━━ Text section ━━

For Anil, bringing people together to spend time outside and appreciate the fruit of his childhood is a true delight. “It’s so wonderful that just this first weekend we were able to host over a thousand people from all these different parts of the Bay Area, and originally from all over the world,” he says.

Mulberries in a berry container at the farmers market

The Flavorful, Fragile Fruit That’s Hard to Find

Mulberries are native to Asia and North America, with over 100 different varieties growing in the United States, ranging from whitish to deep purple, and tiny to a few inches long. They’re also packed with essential nutrients, including calcium, iron, potassium, and vitamin C.

Habitera Farms grows the purple Pakistan mulberry. Native to South Asia, this variety is often called “shahtoot” meaning “king’s mulberry.” Anil says that it “had that X factor in the taste and the texture. It was basically the best tasting mulberry that we could find.”

━━━

→ **Exercises to complete**
1: Translate this sentence from the mulberry article above into Spanish: "Mulberries are native to Asia and North America, with over 100 different varieties growing in the United States, ranging from whitish to deep purple, and tiny to a few inches long."
2: Pick up the mulberry article above after its final sentence and keep writing.

━━ Provided material ━━

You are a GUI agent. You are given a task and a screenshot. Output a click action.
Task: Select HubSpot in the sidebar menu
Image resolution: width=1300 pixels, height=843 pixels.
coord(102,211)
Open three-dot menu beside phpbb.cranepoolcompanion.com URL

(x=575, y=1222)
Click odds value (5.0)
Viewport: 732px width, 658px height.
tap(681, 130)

━━━

→ **Results for the exercise**
1: Las moras son originarias de Asia y América del Norte, y en los Estados Unidos crecen más de 100 variedades distintas, que van del blanquecino al morado intenso y de diminutas a unas cuantas pulgadas de largo.

2:
Due to their brief harvesting season, intensive labor needs, and short and fragile shelf life, mulberries are a rare treat that are not typically grown commercially. After pivoting from a career in software technology, Anil was up for the challenge of innovating ways to bring mulberries to the Bay Area in a bigger way than ever before. 

“We’re trailblazing here,” he says. “We’re doing a lot of R&D (research and development) on shaking and picking.” Picking mulberries by hand isn’t out of the question at Habitera Farms, but they’ve been experimenting with a shaking and catching method. 

“Mulberry picking is like treasure hunting,” Smita says. She explains that it can take some searching to find the mulberries that are the most ripe. By shaking the trees gently, the mulberries that are ripe fall off the branches and onto a net that’s waiting to catch them below. 

After harvesting, mulberries’ shelf life is at most a week, and their delicateness makes them difficult to transport long distances. “You pretty much have to grow them locally and supply it in that region,” says Anil, which is why Very Mulberry is available only at farmers markets and to farm visitors.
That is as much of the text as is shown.